DATA TO USE
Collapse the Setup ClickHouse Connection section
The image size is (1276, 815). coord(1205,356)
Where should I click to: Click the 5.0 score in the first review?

* * *

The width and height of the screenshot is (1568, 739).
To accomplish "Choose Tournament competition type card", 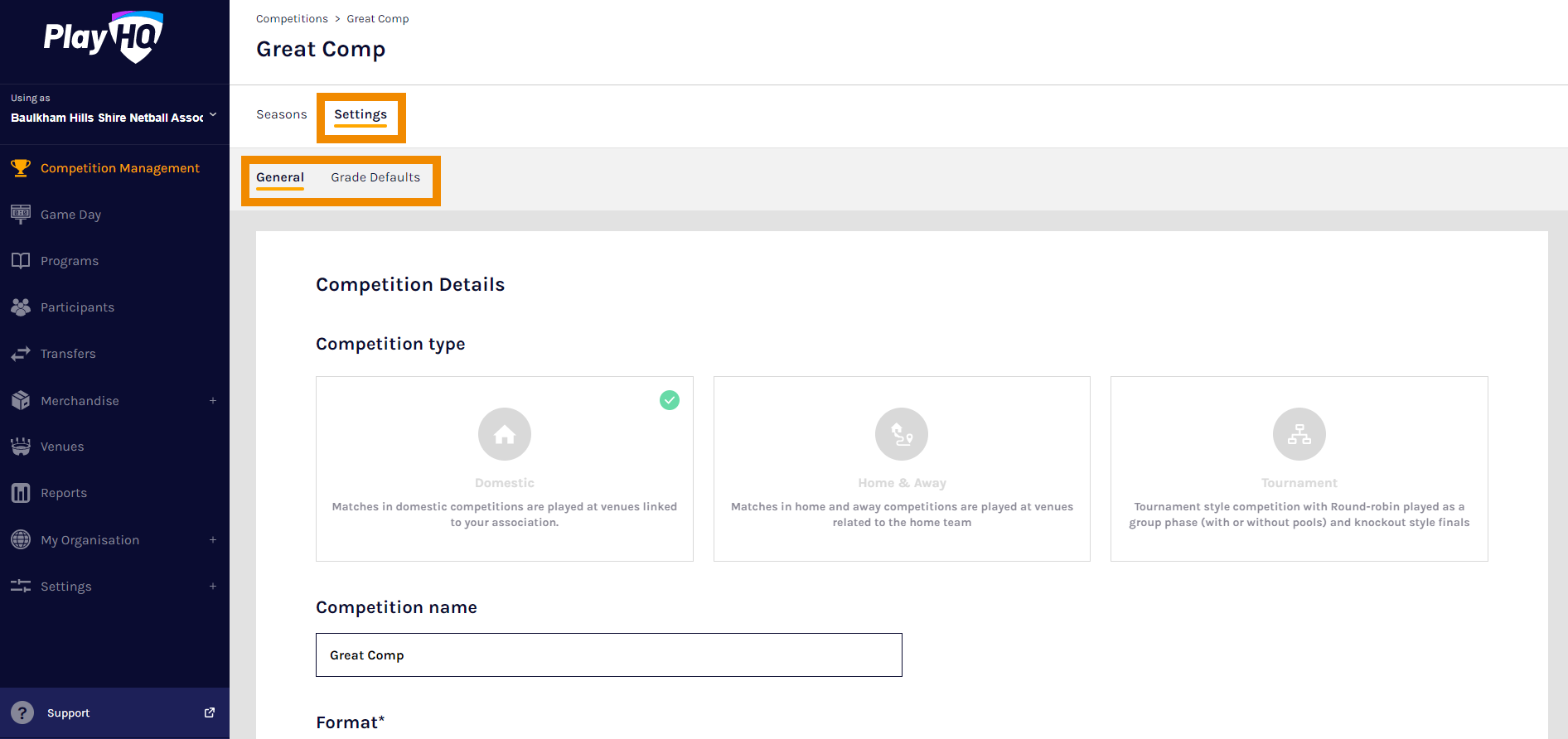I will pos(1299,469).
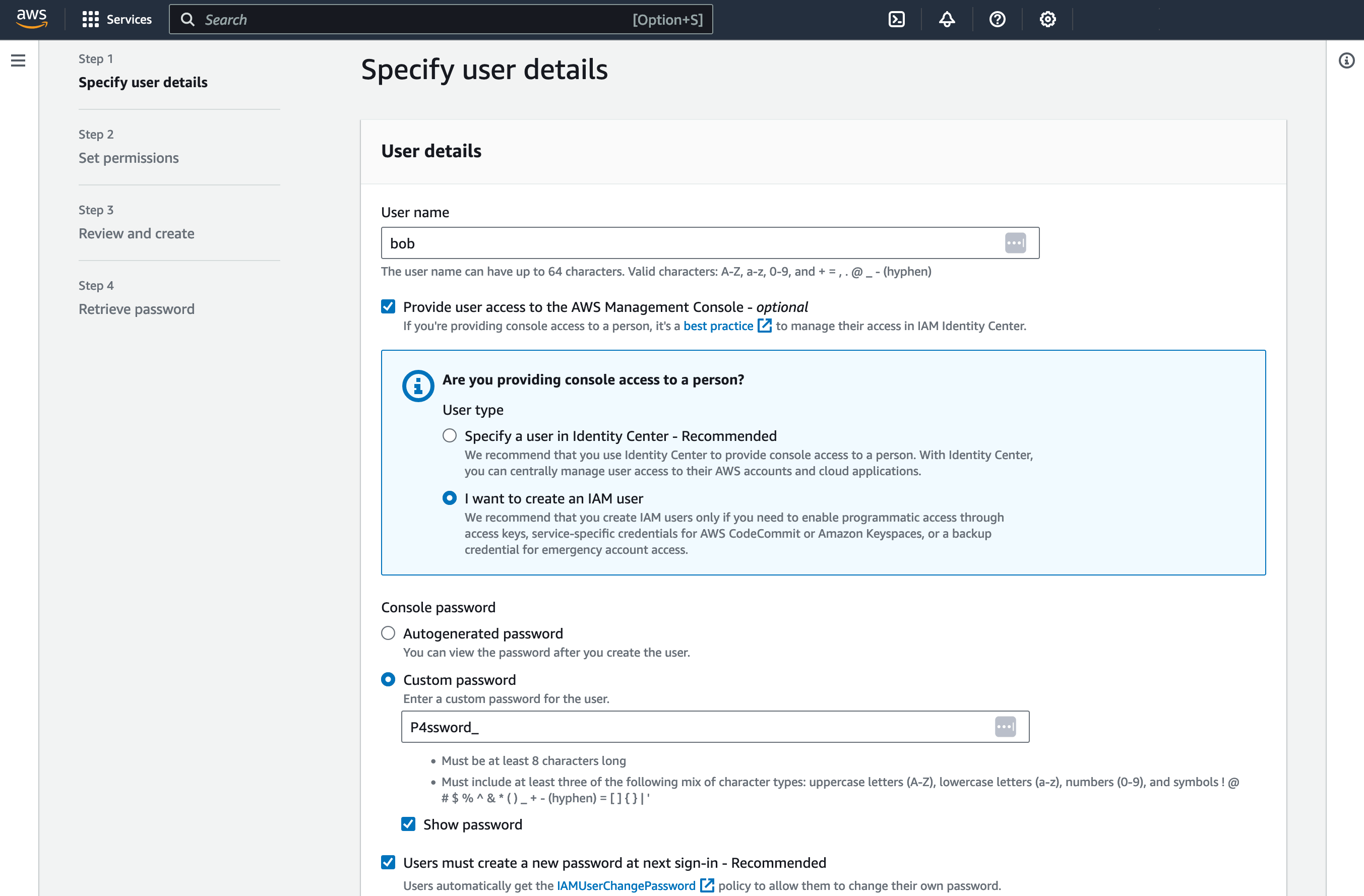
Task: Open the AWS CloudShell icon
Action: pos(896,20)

WORK REQUIRED
The reply should hold only the lines of the listing above starting at the line containing "Collapse the Setup" and ending at the line containing "Where should I", exactly as written.

ANSWER TO THE PROBLEM
Collapse the Setup ClickHouse Connection section
The image size is (1276, 815). coord(1205,356)
Where should I click to: Click the 5.0 score in the first review?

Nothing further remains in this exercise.